The tricky situation is Lucy. Lucy was found at the Virginia SPCA. I found her with my college roommate Sarah. In hindsight, visiting the SPCA for fun when you're not looking for a pet is not the greatest idea. Especially when you are leaving to live in the UK in 2 months.
Lucy was in a cage and very cross eyed, they said she was really mean and that I should not even think about taking her home. Her name was Simba (strange since she is a white and grey cat and doesn't even look like any animal from the Lion King) I thought that that woman was nuts and took her anyway. Actually, Sarah adopted her since they don't let you adopt over state lines. I have a lot of Lucy stories, too many to blog. So, I'll just get the highlights. She likes to come to the car when you get home, like a dog. She used to hide under the bed and attack your feet as soon as you woke up to get up When I got married, she didn't like it and would lay beside Joel and stare at him all night long and freak him out.

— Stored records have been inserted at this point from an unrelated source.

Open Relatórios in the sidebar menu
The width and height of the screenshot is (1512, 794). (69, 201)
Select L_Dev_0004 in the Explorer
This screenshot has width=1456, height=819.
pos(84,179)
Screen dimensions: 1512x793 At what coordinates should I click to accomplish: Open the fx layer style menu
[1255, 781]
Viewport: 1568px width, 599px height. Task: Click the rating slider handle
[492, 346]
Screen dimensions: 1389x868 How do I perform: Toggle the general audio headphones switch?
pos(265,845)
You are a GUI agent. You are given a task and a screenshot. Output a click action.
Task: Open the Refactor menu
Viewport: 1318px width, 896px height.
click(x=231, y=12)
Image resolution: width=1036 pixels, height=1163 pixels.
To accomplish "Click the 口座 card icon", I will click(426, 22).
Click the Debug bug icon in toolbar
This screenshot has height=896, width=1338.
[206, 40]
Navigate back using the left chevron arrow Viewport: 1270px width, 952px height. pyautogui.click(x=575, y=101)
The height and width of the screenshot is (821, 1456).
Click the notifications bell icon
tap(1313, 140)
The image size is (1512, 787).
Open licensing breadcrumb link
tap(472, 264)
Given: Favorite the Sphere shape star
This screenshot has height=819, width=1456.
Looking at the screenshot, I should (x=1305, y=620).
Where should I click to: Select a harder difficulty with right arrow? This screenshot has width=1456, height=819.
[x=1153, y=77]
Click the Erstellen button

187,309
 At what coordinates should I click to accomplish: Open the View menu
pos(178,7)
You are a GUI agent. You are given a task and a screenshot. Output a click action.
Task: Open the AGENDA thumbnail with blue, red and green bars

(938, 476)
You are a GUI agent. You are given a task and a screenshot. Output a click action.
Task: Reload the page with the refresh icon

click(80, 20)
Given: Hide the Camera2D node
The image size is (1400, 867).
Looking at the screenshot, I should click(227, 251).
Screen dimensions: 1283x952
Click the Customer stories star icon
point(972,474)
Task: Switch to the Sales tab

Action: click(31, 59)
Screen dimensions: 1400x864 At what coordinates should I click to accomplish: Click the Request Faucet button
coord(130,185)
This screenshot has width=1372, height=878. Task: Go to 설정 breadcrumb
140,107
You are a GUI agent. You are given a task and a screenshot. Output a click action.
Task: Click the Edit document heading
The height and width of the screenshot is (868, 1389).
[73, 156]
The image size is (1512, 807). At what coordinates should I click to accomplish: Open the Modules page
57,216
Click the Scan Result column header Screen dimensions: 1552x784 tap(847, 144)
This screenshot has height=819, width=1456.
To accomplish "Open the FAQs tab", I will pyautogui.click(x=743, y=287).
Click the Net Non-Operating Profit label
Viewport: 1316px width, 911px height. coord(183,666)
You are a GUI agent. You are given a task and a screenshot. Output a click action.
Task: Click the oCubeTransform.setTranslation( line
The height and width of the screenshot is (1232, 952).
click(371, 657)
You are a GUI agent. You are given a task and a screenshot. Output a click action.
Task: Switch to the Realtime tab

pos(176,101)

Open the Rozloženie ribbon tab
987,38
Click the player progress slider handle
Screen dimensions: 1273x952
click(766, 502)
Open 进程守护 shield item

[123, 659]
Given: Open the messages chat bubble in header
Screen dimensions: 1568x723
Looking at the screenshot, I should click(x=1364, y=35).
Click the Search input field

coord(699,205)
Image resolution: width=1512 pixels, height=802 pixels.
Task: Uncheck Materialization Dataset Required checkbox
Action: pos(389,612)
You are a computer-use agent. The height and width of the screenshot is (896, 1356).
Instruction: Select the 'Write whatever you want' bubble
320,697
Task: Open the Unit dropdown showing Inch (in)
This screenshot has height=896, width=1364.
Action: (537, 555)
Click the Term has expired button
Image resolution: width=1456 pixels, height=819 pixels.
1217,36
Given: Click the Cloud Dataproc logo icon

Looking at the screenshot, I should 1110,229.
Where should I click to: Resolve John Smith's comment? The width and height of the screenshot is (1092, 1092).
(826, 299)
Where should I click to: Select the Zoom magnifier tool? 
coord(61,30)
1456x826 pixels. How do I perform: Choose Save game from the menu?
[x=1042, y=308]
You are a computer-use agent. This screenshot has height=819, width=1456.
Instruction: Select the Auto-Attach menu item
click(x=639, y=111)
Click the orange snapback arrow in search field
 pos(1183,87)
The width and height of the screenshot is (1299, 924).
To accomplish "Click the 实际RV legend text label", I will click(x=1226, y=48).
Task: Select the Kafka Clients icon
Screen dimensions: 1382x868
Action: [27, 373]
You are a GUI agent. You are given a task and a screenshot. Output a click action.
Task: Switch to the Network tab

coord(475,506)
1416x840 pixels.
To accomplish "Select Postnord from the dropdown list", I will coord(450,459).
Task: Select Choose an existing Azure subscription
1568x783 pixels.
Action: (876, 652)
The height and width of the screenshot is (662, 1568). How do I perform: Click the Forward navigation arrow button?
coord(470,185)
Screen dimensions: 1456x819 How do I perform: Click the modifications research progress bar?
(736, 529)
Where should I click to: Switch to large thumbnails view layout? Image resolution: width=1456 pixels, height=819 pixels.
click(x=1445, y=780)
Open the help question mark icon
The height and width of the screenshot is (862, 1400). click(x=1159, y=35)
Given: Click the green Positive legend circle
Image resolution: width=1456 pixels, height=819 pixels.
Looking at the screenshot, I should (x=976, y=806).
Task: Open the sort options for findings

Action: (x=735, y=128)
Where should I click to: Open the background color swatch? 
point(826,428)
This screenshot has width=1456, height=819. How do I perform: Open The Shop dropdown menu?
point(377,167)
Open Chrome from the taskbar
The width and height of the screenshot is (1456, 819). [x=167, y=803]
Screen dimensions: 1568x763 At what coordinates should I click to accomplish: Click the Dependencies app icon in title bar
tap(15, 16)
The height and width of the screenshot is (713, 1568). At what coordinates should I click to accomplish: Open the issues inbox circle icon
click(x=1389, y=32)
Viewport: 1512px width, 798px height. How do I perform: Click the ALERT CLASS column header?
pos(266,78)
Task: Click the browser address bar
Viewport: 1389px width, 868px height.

Last year, Lucy was diagnosed with diabetes, so we bought the special food (which she didn't eat) and started giving her shots. Since she wouldn't eat the food, I made her chicken so she would have a high protein diet. We got a cat lover to take care of her when we were out of town. But now she isn't doing well. Her belly is swollen, she is probably blind and she is staying in the basement all of the time. We aren't exactly sure what to do. She is 13 years old and it seems as if we should just make her comfortable. I feel like I'm giving up. What happened to the me that would jump though any hoop, spend any amount of money, and wouldn't even go out of town if it meant she would be lonely. Now, I am practical (old) and it seems like I just want her to be better, but am not sure how to do it and I have sort of given up. I feel like Lucy and I have grown up together, her always there for me and me, slipping away. She was there before my current life (husband, kids etc.) and I feel like I have abandoned her and I am sad. I don't even know what I'm writing right now, it just seems like for Lucy she is losing out in every level. I am crying too much to keep my thoughts to get it together so I had better sign off.